スクリーンリーダーや音声ブラウザなどの音声出力環境で::before擬似要素、::after擬似要素にcontentプロパティで生成した内容は多くのソフトウェアで読み上げることができます。使い方次第で、薬にも毒にもなりえます。

音声読み上げ環境は、あくまで多種多様にあるWeb閲覧環境のひとつでしかありません。音声読み上げ環境での読み上げられ方、を殊更に取り出して使い方次第などとするのは、Webコンテンツの実装を語るにはやや狭量に感じます。何事にも長所・短所がつきものである以上、薬にも毒にもなりえるのは当然のこととして。

ただし、NVDAのようにスクリーンリーダーの場合は、ソフトウェア同士の組み合わせに依って動作が異なり、NVDAはFirefoxで使用することが推奨されており、NVDA + Firefoxでは読み上げるが(NVDA + Chrome, NVDA + Operaも可)、NVDA + Internet Explorerだけ読み上げないといった結果になったため、CSSで生成した内容を読みげあげるのかどうかについては現在出回っている多くの音声出力環境のソフトウェアで読み上げることができると言えそうです。

この段落、ちょっと意味がよくわかりませんでした。ブラウザとスクリーンリーダーの組み合わせによっては読み上げられない、というのがなぜ多くの音声出力環境のソフトウェアで読み上げることができるという結論になるのでしょうか。組み合わせに関わらず読み上げられる、という現状ならば、その結論で違和感は無いのですけど。
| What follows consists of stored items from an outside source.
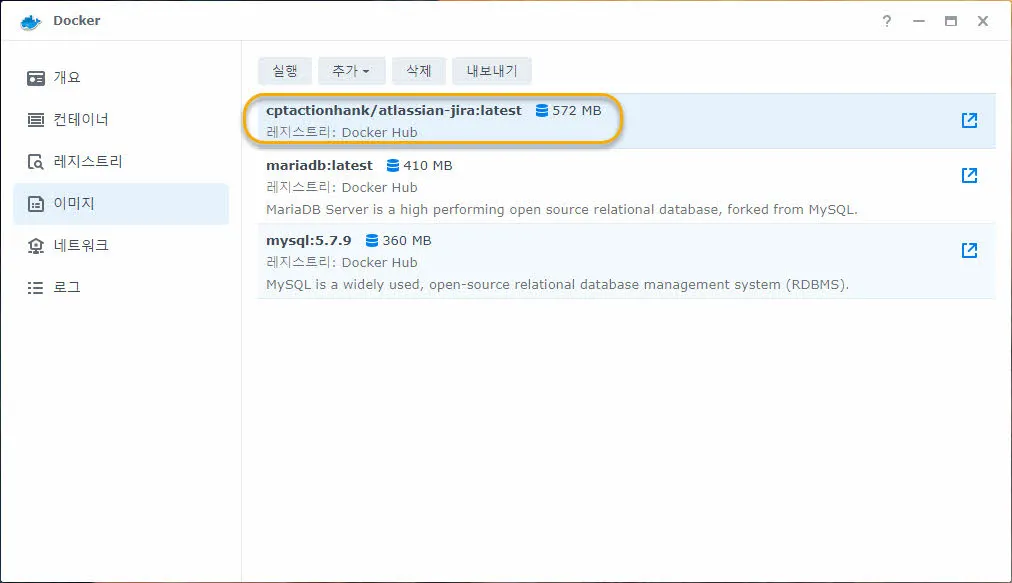The height and width of the screenshot is (583, 1012).
Task: Select the 개요 (Overview) sidebar icon
Action: point(36,77)
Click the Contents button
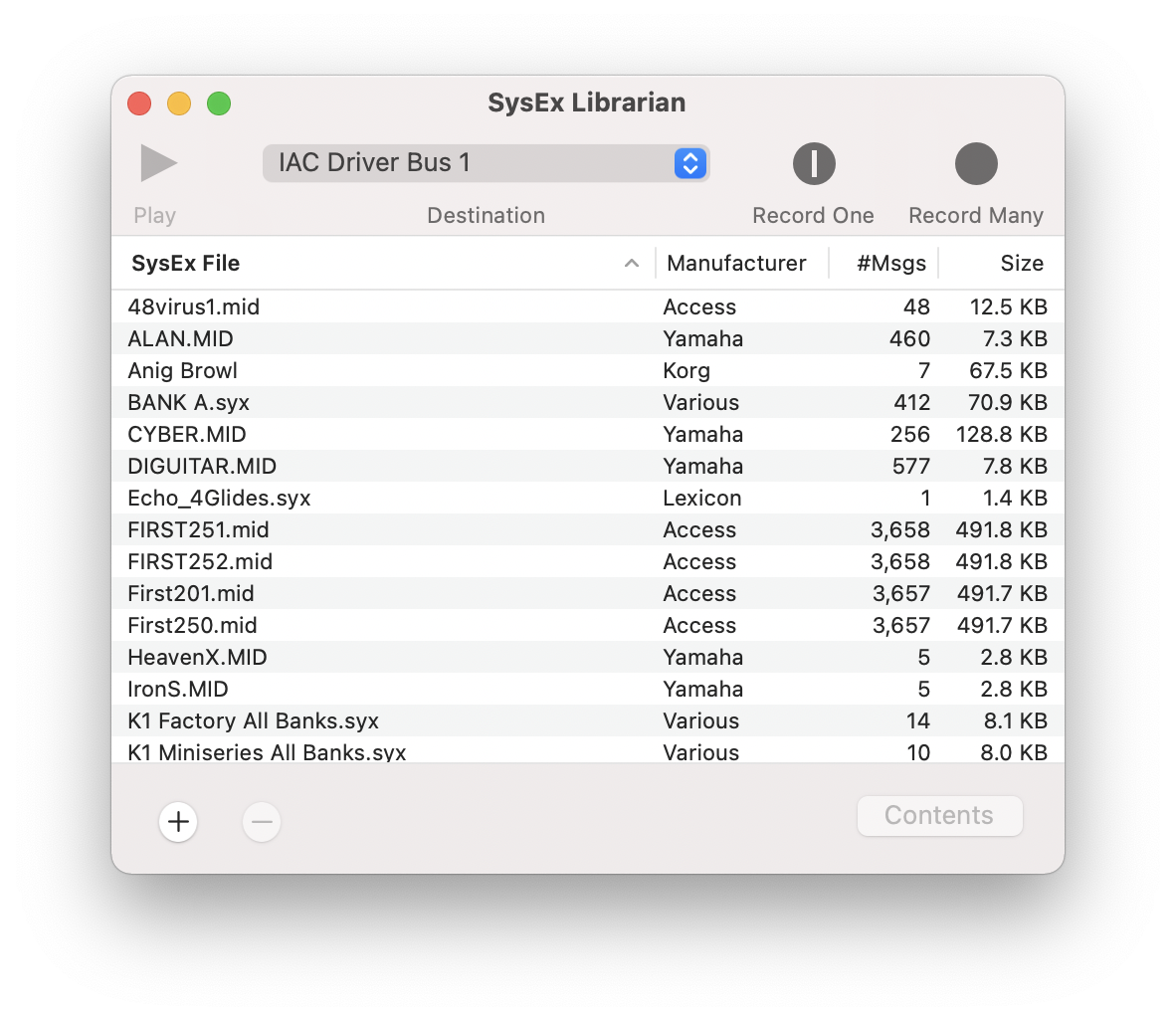The image size is (1176, 1021). [939, 816]
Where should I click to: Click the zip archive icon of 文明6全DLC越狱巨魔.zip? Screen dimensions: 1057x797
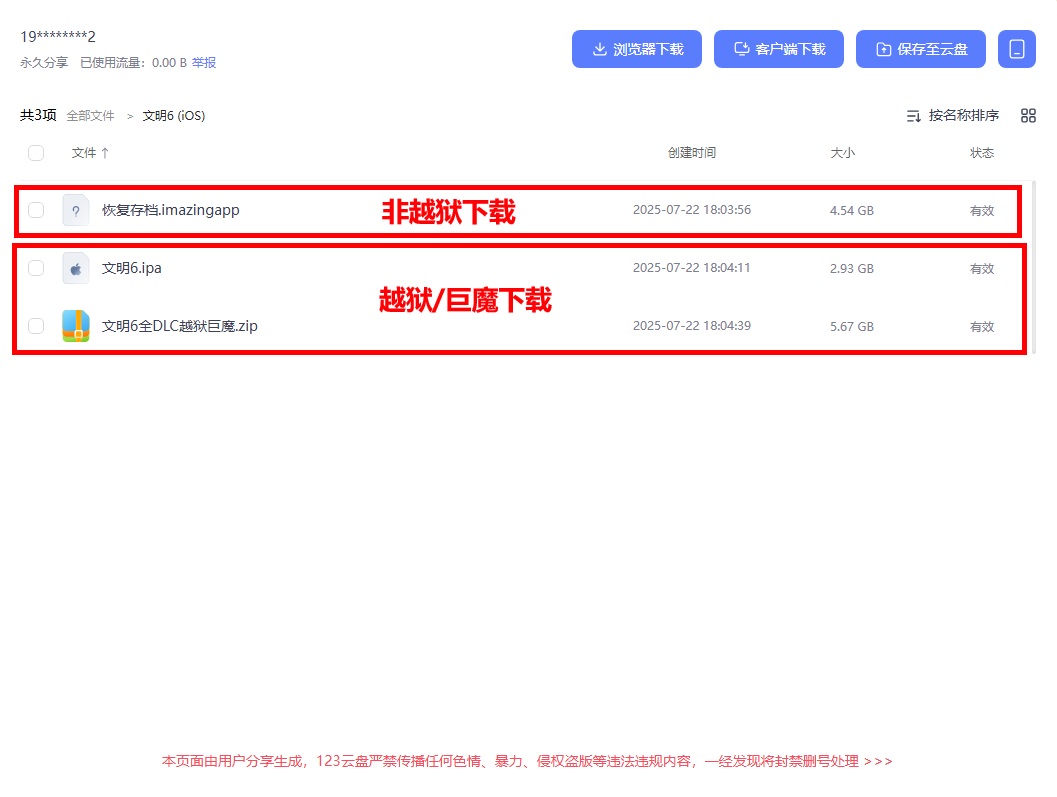pyautogui.click(x=75, y=325)
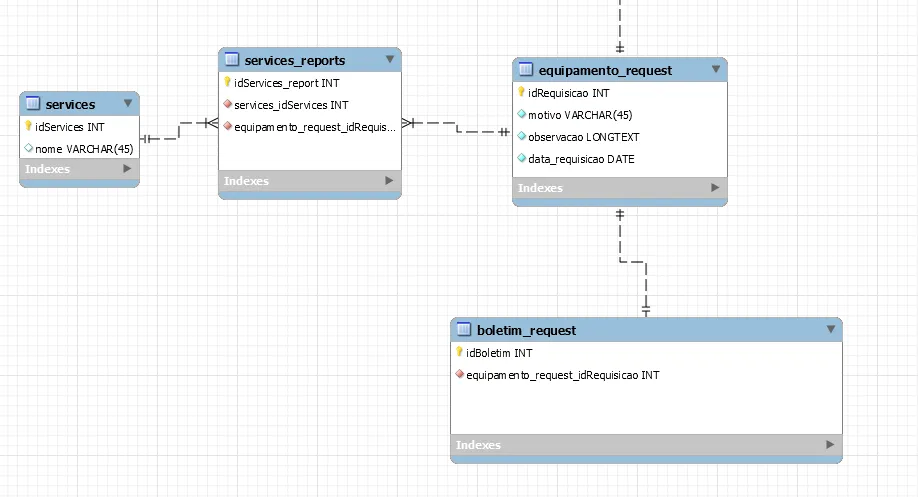Image resolution: width=918 pixels, height=497 pixels.
Task: Expand Indexes in boletim_request table
Action: (x=830, y=444)
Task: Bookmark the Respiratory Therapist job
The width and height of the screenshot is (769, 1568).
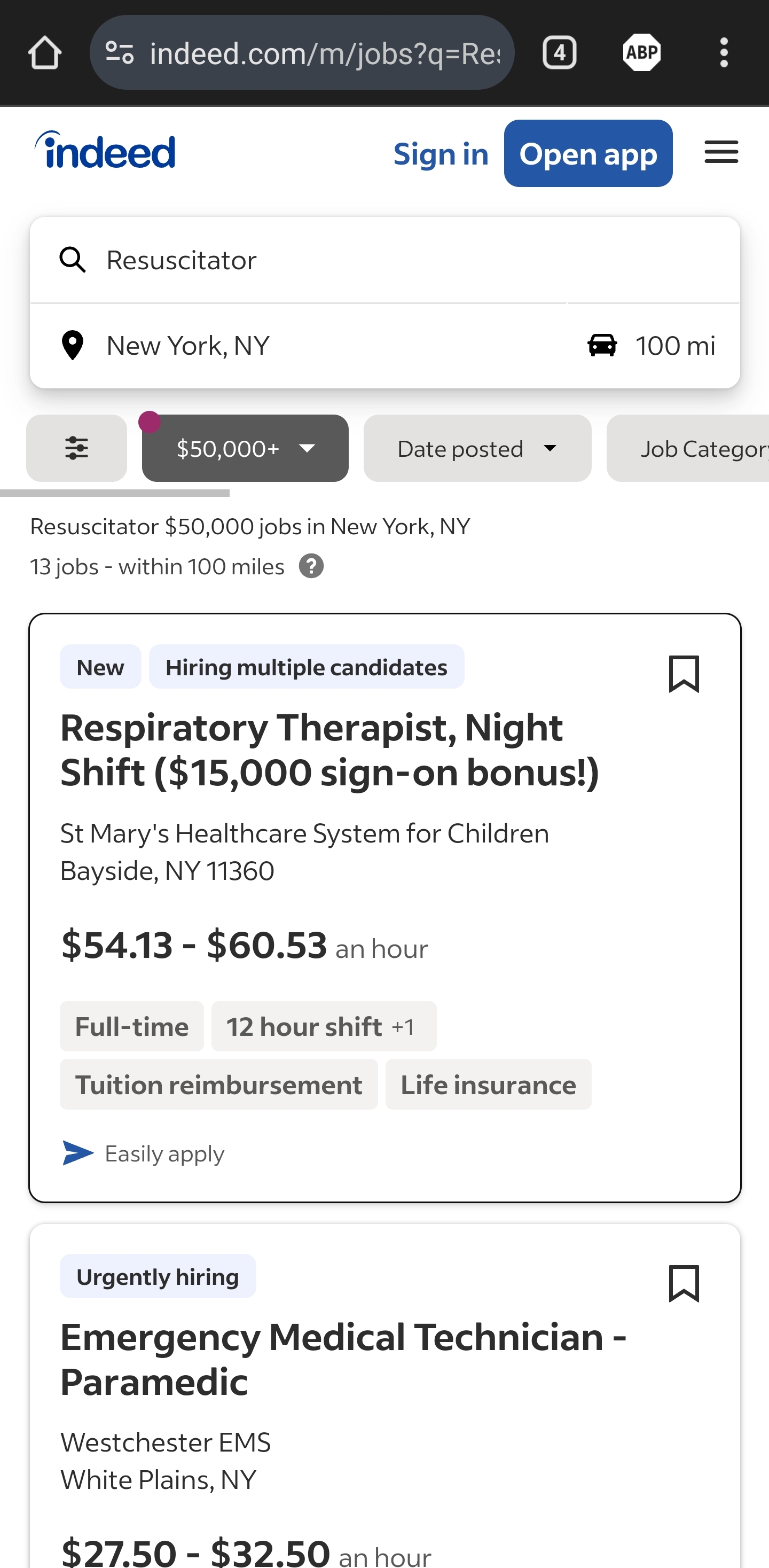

abbr要素にあるtitle属性の内容は通常HTML文書中に表現されることのない内容ですが、それを:after擬似要素によってtitle属性の内容を生成しています。

通常HTML文書中に表現されることのない内容、というのも意味が通じないように思います。title属性はHTML文書中に存在しているわけですから。文脈から察するに、閲覧環境が視覚系であれ非視覚系であれ「通常、ユーザーに対し表示されることのない内容」みたいに書くべきところかなと思います。

UAのサポートの強化が進んでいないという理由からtitle属性に頼ることをHTML5勧告時点(2014年10月28日)においては推奨しないことになっていますが、それなりの普及・認知がある属性だけにこのまま見捨てられるのは惜しく、CSSの内容生成が視覚環境でも・非視覚環境においても活用されるようになれば、title属性も見直されるかもしれません。

title属性の話と、CSSのcontentプロパティでもってその内容を表示させる話とが、いつの間にか一緒くたに扱われてしまっていてよくわからなくなってくるのですが......title属性を使って提供する情報は所詮、補足的な情報のはずです。title属性にしろcontentプロパティにしろ、UAのサポート状況にかかわらずユーザーに伝えるべき重要度をもった情報であるならば、それはtitle属性で提供すべきではないと思います(本文中に書き記すとか)。

上記の部分は「現在位置は トップページ リンク から 会社案内 リンク の中にある 会社概要」と読み上げます。多くのサイトでパンくずリストには、その階層構造を視覚的に表現する目的で大なり(>)の記号がよく用いられます。

「から」とか「中にある」といった言葉を、いわゆる「パンくずリスト」のなかで使うことの是非について。あまり階層が深くないところに位置するページであれば、それほど違和感も覚えないのですけど、深くなるにつれ大なり記号の登場回数、すなわちこの実装例において「から」という言葉の挿入される回数が増えるわけで、それを音声で聞くユーザーが果たして本当により認知しやすいのか、という点は疑問に思っています。第1回アクセシビリティBAR~初夏のパンくず祭でも、わりあい批判的な意見が多かったわけで。同様にして、

パンくずリストの例のように、他にもmain要素の最初に「ここから本文」、nav要素の最初に「ここからナビゲーション」といったコンテンツを認知しやすいように読み上げ時の支援を高める目的での利用方法は、HTMLを編集することなくCSSファイルひとつに書き加えるだけで簡単にサイト内の全ページに実装できるので実用的ではないでしょうか。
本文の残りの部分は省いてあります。